Il comparto produce un impatto sull' economia del paese pari a 8 miliardi di euro, ma è segnato dall' aumento dei costi di produzione che, tra il 2010 e il 2016, sono cresciuti del 69%
Un comparto che opera con costanza a livello internazionale, soprattutto in Europa, ma che necessita di una riorganizzazione dello scenario nazionale. E' quanto emerge dal primo rapporto dell' osservatorio sul "Sistema dei farmaci generici in Italia", realizzato da Nomisma per Assogenerici presentato a Roma. Il rapporto - spiega Assogenerici, l' associazione nazionale delle industrie dei farmaci generici e biosimilari - presenta l' immagine di un comparto capace di produrre un impatto sull' economia del paese pari a 8 miliardi di euro, ma segnato dall' aumento dei costi di produzione che, tra il 2010 e il 2016, sono cresciuti del 69%, superando di 2 punti il trend positivo dei ricavi (+67%), complice principalmente la crescita delle materie prime (+4,2%). Da questo punto di vista, risulta significativo l' andamento del margine operativo lordo: -45% nel quinquennio in esame, -25% nell' ultimo anno.

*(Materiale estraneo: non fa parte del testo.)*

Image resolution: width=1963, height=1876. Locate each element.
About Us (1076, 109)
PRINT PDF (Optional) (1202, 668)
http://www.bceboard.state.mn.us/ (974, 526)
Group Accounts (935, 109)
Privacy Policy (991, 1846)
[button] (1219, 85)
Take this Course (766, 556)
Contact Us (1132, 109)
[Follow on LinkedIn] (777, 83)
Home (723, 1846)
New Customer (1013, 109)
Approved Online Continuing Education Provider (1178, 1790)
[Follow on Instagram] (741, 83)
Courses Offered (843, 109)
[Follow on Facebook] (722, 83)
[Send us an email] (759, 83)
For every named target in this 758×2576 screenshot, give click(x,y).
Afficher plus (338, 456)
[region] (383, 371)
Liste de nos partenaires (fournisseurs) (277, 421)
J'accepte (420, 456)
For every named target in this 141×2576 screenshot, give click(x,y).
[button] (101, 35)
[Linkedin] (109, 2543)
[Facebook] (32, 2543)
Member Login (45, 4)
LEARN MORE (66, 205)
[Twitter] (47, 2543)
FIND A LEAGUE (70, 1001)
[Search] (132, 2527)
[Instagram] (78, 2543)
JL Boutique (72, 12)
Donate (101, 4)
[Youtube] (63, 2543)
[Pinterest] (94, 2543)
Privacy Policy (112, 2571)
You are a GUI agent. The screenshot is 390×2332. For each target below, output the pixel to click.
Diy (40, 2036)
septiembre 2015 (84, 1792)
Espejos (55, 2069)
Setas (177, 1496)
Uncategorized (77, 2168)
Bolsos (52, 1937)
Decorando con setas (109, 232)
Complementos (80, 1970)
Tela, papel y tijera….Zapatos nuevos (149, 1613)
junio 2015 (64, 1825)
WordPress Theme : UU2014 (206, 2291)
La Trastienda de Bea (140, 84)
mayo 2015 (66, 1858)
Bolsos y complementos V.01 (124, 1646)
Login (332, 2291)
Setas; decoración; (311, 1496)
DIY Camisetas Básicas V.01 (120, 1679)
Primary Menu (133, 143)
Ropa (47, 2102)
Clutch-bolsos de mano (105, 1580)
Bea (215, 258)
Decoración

"Dal 2010, la continua pressione verso il basso dei prezzi dei farmaci generici ha costantemente eroso la marginalita' lorda delle imprese del comparto. Il pericolo e' che si sia toccato un "livello critico" dei prezzi, al di sotto del quale la sostenibilita' economica di molte imprese potrebbe risultare a rischio", ha spiegato il presidente Assogenerici Enrique Häusermann, al quale sono state affidate le conclusioni dei lavori.
"Ci sono grosse opportunita' di sviluppo, ad esempio, nella possibilita' di rivedere l' organizzazione della produzione dei farmaci, cercando di ottimizzare alcuni passaggi della produzione per piu' realta' industriali. Un' altra grande opportunita' potrebbe derivare da un impatto, da parte vostra, sui cosiddetti farmaci innovativi, che al momento hanno prezzi troppi elevati. Se riuscirete a sostituirli con farmaci biosimilari, il governo sara' sicuramente disposto a darvi una mano. Abbiamo davanti sfide che impongono al settore farmaceutico di modularsi diversamente. Il vostro business e' anche il nostro business; piu' lavoriamo in sintonia e piu' il sistema sanitario nazionale risparmia fondi", ha aggiunto Bartolazzi nel suo discorso di chiusura. "Non possiamo pensare che i margini si riducano, altrimenti non si puo' investire in ricerca, innovazione tecnologica e nella creazione di nuovi posti di lavoro", ha concluso Enrique Häusermann, presidente di Assogenerici.